YOUR OBJECTIVE
Set out the records from the line with "Find the location of a" up to and including the line with "submitted-message: 您的答卷已经提交，感谢您的参与！ is" as a numbered list, skipping blank lines and leaving out the pictures.

*** Opening of INPUT DATA ***

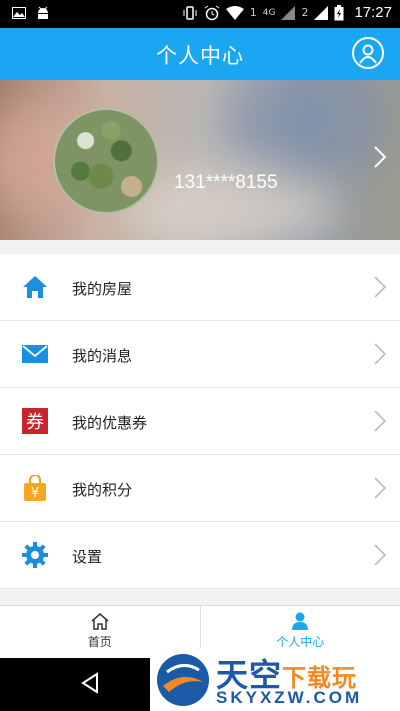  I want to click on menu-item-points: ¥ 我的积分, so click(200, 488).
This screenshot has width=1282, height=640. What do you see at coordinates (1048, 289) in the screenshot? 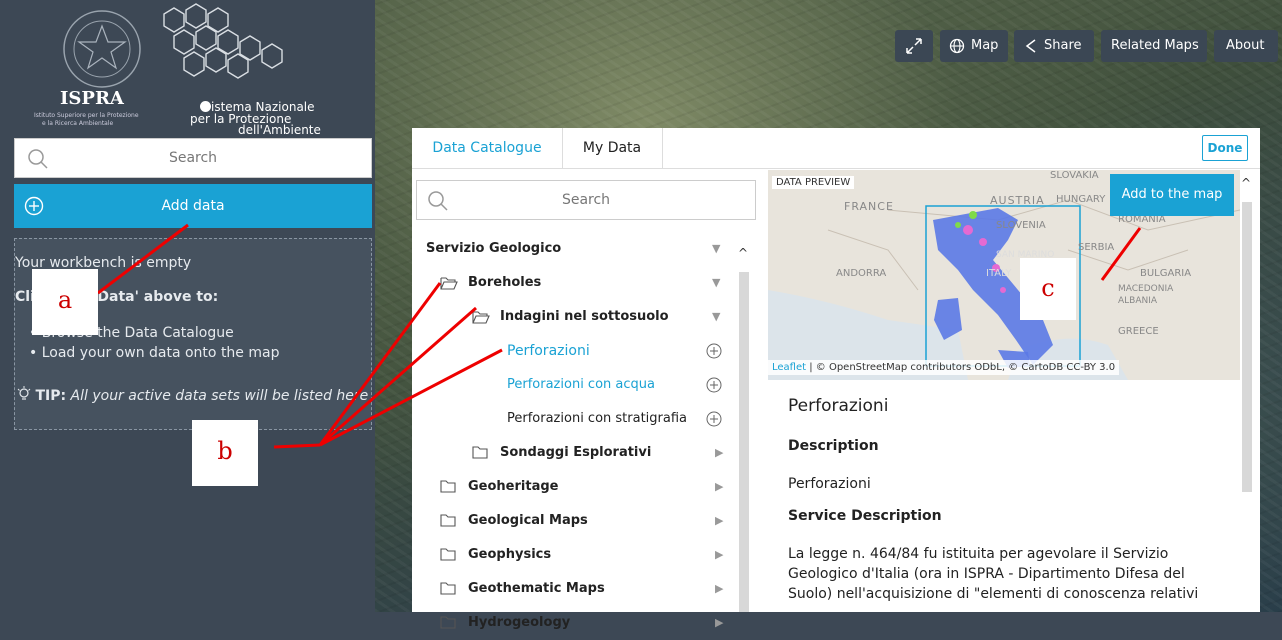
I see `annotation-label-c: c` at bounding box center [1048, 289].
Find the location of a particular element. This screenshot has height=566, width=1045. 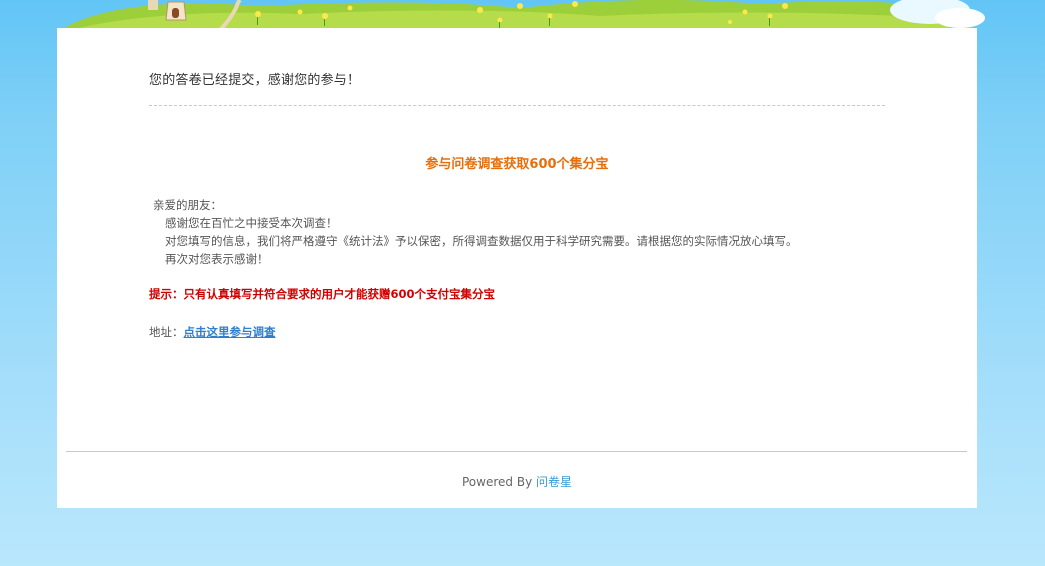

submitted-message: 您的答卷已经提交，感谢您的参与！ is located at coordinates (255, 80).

*** Close of INPUT DATA ***
*** Opening of INPUT DATA ***

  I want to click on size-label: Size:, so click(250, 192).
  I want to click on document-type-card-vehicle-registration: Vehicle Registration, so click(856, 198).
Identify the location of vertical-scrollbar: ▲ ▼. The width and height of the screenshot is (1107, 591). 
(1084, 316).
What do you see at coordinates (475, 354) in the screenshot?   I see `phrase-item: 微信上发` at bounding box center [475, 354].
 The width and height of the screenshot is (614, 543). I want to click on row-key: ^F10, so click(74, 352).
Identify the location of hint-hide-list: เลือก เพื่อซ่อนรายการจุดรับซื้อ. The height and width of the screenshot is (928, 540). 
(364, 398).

*** Close of INPUT DATA ***
*** Opening of INPUT DATA ***

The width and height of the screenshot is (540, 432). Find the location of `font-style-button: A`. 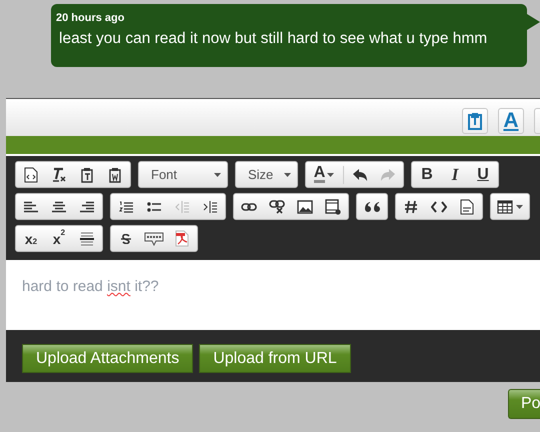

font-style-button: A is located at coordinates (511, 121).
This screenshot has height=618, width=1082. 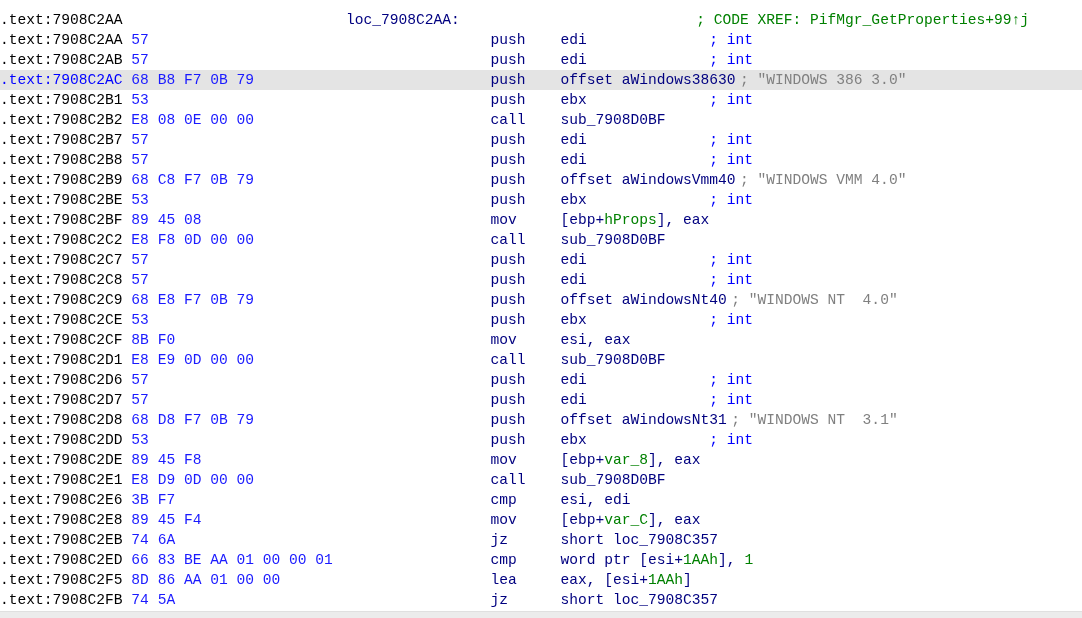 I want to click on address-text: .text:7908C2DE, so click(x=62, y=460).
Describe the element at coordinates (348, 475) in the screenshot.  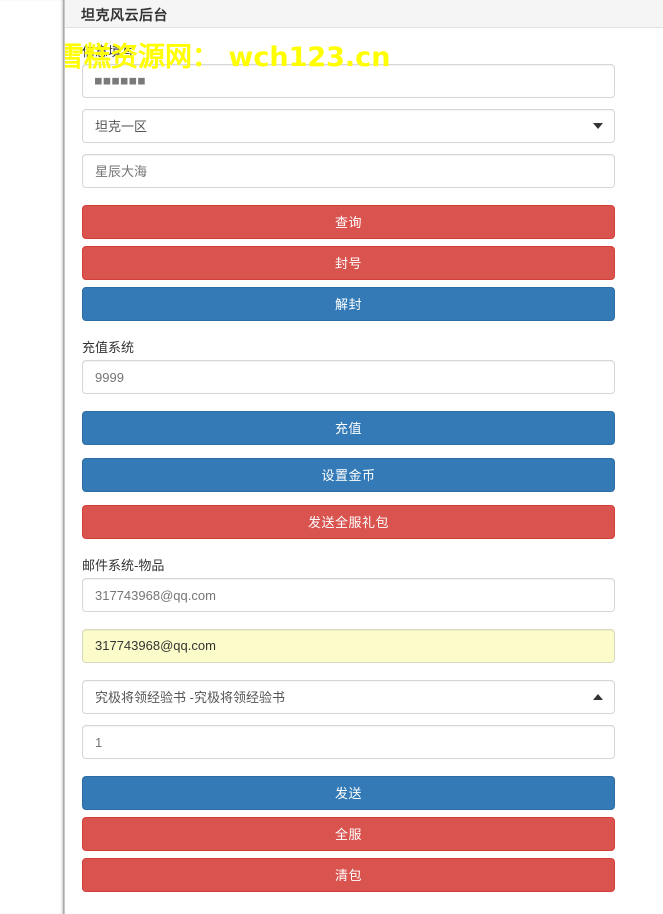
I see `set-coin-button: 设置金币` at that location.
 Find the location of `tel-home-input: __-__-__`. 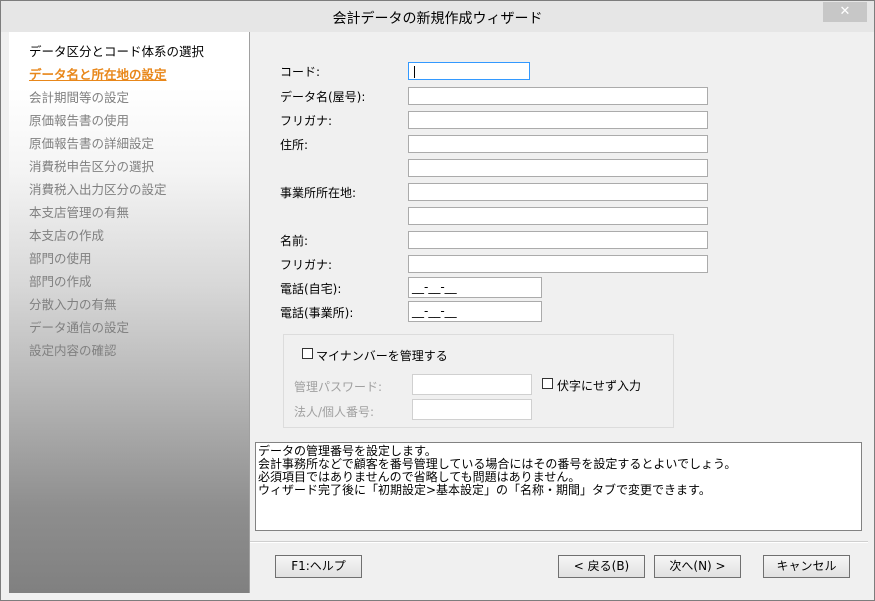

*** Close of INPUT DATA ***

ANSWER TO THE EXERCISE
1. Find the location of a particular element. This screenshot has height=566, width=1045. 
2. submitted-message: 您的答卷已经提交，感谢您的参与！ is located at coordinates (255, 80).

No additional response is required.